Rewrite the section that begins with the line containing "Image resolution: width=1497" and ends with the line containing "Task: Click the 컴포트", changing "info icon" to "information icon" and keeping everything else the same.

— begin Stored records —

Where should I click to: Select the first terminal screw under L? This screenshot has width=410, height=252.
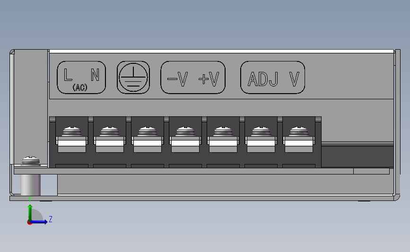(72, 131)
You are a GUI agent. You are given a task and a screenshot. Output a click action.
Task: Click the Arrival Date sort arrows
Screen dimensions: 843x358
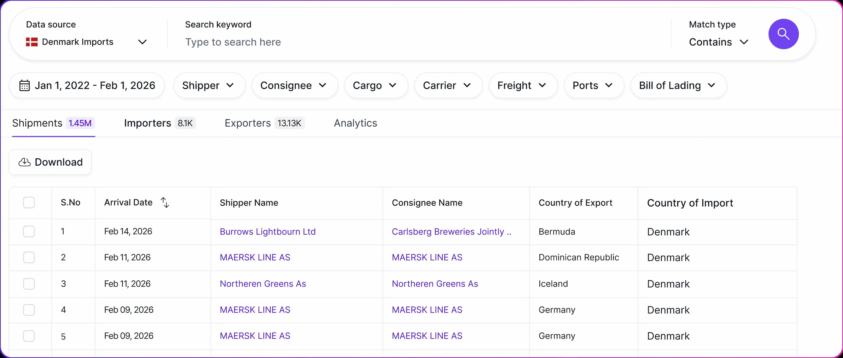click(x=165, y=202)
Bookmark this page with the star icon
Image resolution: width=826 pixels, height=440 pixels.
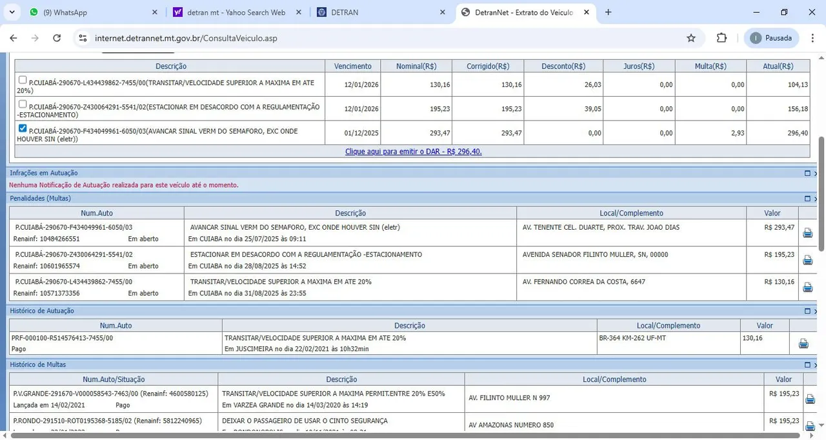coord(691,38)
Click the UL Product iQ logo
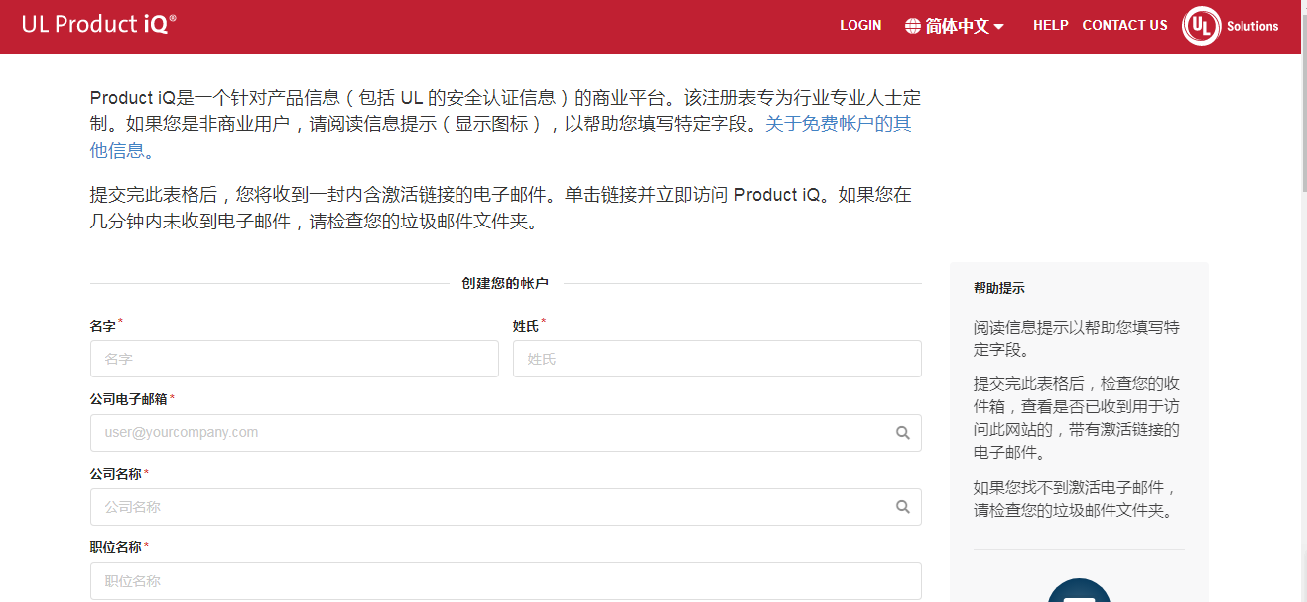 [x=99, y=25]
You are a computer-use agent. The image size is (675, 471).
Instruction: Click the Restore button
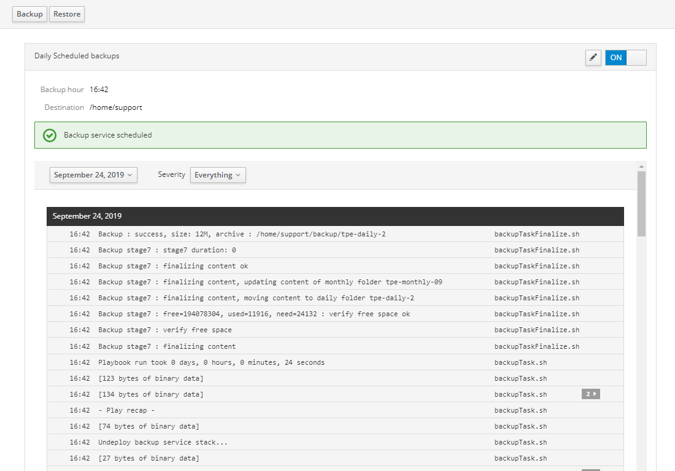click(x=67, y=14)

— end Stored records —
— begin Stored records —

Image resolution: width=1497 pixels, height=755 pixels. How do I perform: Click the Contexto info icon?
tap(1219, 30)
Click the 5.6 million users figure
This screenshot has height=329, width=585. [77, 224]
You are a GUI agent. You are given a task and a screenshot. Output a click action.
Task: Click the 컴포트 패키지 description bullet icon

— end Stored records —

**Correct output**
Image resolution: width=1497 pixels, height=755 pixels. How do I perform: Click the Contexto information icon?
tap(1219, 30)
Click the 5.6 million users figure
This screenshot has height=329, width=585. [77, 224]
You are a GUI agent. You are given a task and a screenshot. Output a click action.
Task: Click the 컴포트 패키지 description bullet icon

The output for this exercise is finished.